THE TROUBLE WITH PAPER PLANES

Jesus, my head hurt.

 

I came crashing down from dreamland, straight back through the clouds to reality, landing with a bump that jarred my bones.

 

I knew what I had to do. Self-discipline be damned. I needed this.

 

I turned away from the window and headed for the guest bedroom, flipping on the light. I stared at the wardrobe door like it was the gateway to Narnia. In a way, I guess it was.

 

I opened the door slowly, watching as the shadows inside were chased away by the light, revealing its precious contents. Em’s backpack, slouching in the bottom of the wardrobe, brand new, never used.

 

Just do it. Do it and get it over with.

 

I always felt guilty. As if I were letting everyone down by looking back. As if I were letting myself down.

 

I lifted the backpack, reaching for the cardboard box underneath it. She deserved more. She deserved more than a shitty cardboard box, but it was all I had.

 

I hunkered down on my hands and knees, one hand on the box, afraid to lift it, afraid to commit myself. Her shoes were lined up neatly along the bottom of the wardrobe, her clothes hanging casually above, as if she might come back one day and need them. It was the only concession I could live with. I couldn’t get rid of them, but moving them out of the main wardrobe and in here seemed like progress, somehow. And it got everyone off my back. As if moving her belongings out of our house would remove her from my heart, somehow, and make it all hurt less. The idea was ridiculous.

 

I picked up the box and sat back on the floor with my back against the bed. Slowly, I opened it. Emily’s face stared back at me – not the widely-circulated photo that I saw at the police station every Tuesday, but the real Emily, the one I fell in love with. Her eyes shone out at me, open and welcoming. Loving. She was beaming at me, the dimples in her cheeks deep and precious. I ached to run my fingers over them once again, to make her giggle and squirm as my fingertips glided across her skin. What I wouldn’t give to walk into our bedroom right now and see her lying in our bed, waiting for me.

 

I was a black hole, a star frozen at the point of collapse. I couldn’t go back, yet I couldn’t seem to move on, either.

 

Beneath the photos lay two unused airline tickets and her passport. Tickets to another life, another adventure, but ultimately not the one destiny had chosen for us. How very different things would have been if we’d been given the chance to use them. Where would we be now, if she was still here?

 

“Happy birthday,” I whispered.

 

The words hung in the air around me, as if waiting for a response, before the silence finally gathered them up.

 

Guilt rose up from the depths of my soul. Too drunk and too weak to fight it off this time, I let it come.

 

I’ve failed her.

 

Somewhere along the line, I’d let her down. Somewhere out there, she was waiting for me to find her.

 

 

 

 

 

JUST BEFORE SUNRISE, we made our way together down the path at the end of the small cul-de-sac and down onto the grass above the beach.

 

 

This was Emily’s day, too.

 

We were all tucked away inside ourselves, together in body, but alone with our memories of her.

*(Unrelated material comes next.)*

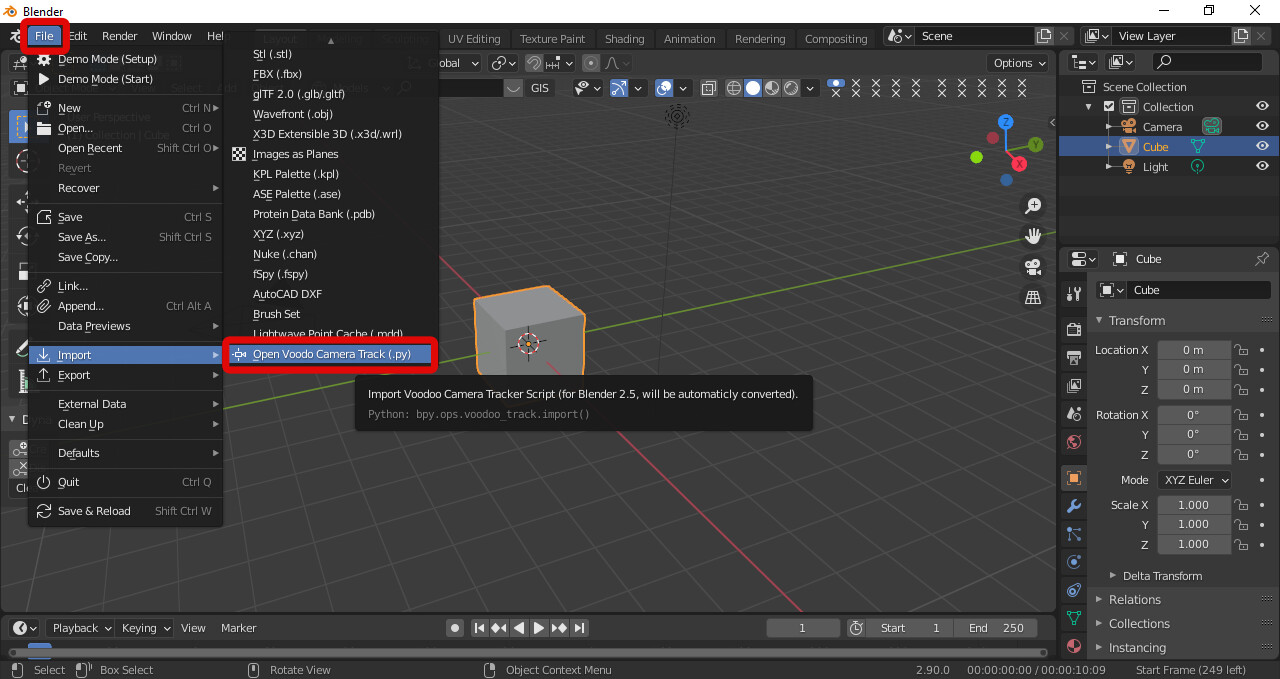
Task: Switch to the Compositing workspace tab
Action: click(x=836, y=39)
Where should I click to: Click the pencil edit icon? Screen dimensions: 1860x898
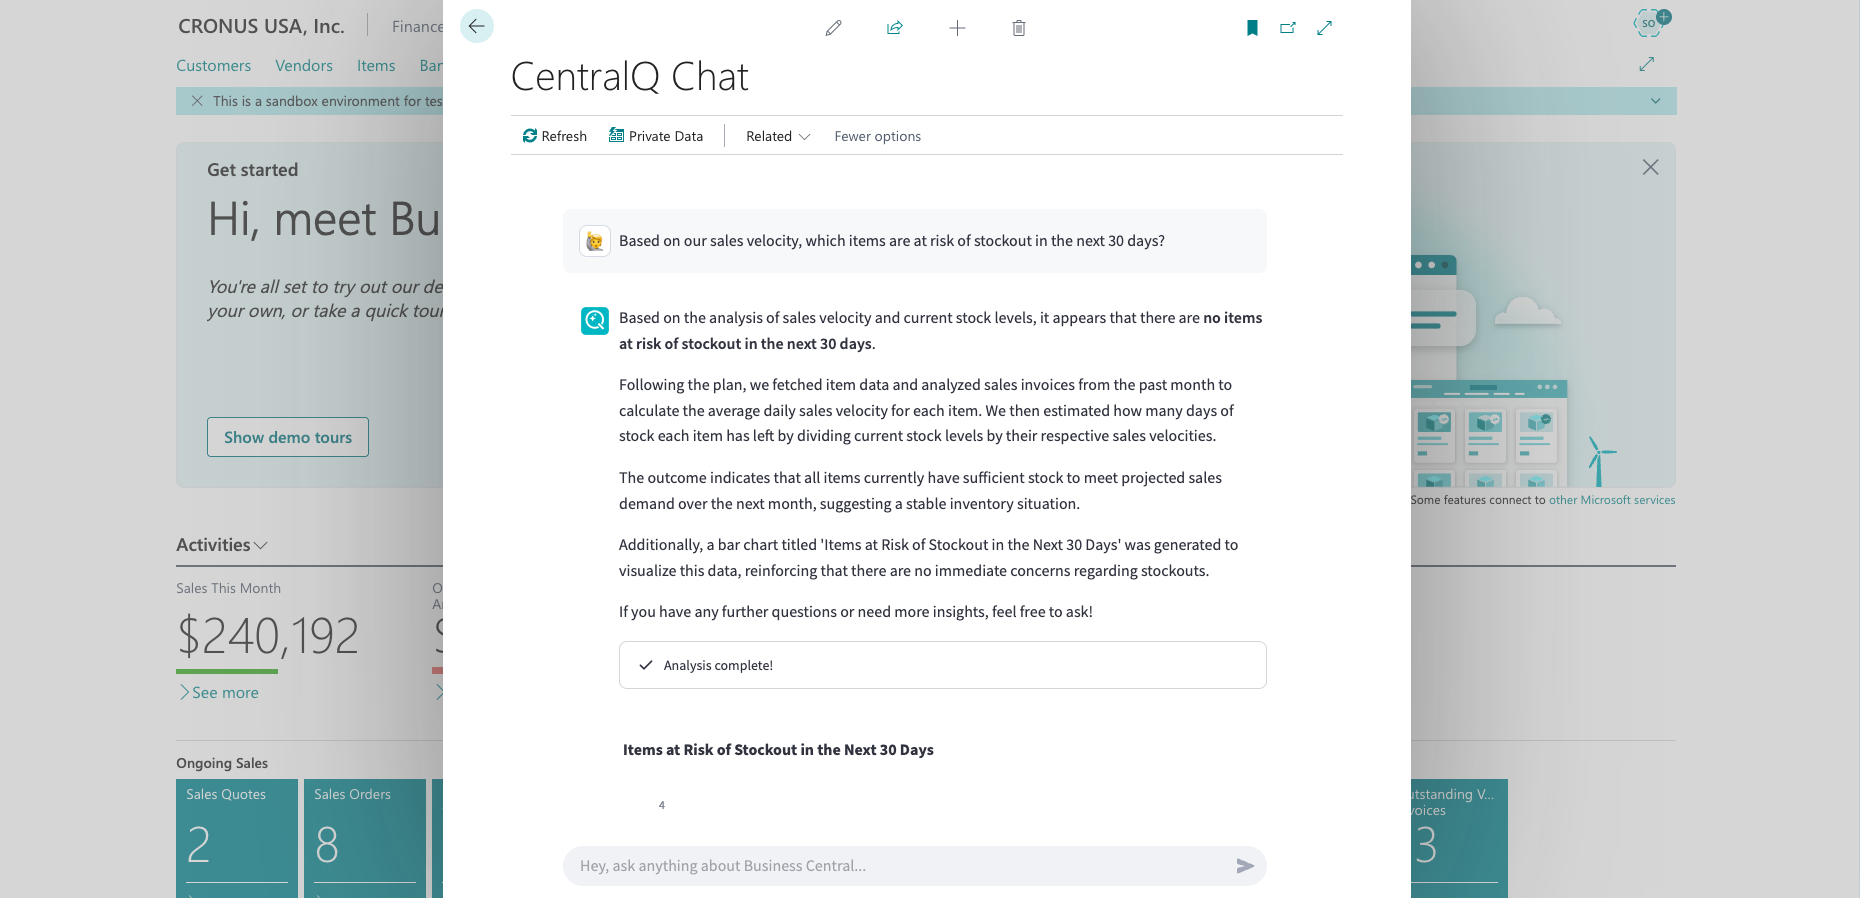click(833, 28)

The seagulls overhead filled the silence with white noise, seamlessly blending with the sound of the crashing waves. There, but not there.

 

That’s how I felt, too, especially after last night. My body was here, but in my head, I was with Em, wherever she was.

 

She was laughing, we were all singing happy birthday, and then she blew out candles, picking them out of the cake and sucking the icing off the bottom with a cheeky grin.

 

Probably just the hangover, messing with my head, but I found myself wondering how we came to all be here, at this point. How did it come to this? Celebrating another birthday without her. Another year with no card, no presents, no cake. I was another year older without her.

 

I was twenty-three when she disappeared. What did I know, about anything? Now I was twenty-eight and I felt like an old man. This wasn’t the plan. In our alternate universe, we had spent two years travelling in Europe, maybe gone back to London for a year, travelled through America on our way home and been back here in New Zealand for a year or so, contemplating our next move. Maybe we got married. Maybe I proposed to her in Italy, over candlelight, at sunset, both of us full of cheap local wine. Maybe we had a kid by now – kids, even. She would’ve been a great mother. Bridget would’ve been a grandmother, Henry a great-grandfather, Alex and Vinnie uncles. Maybe our kids and Vinnie and Jas’s would’ve grown up together, side by side. Maybe our little family would’ve been doubled.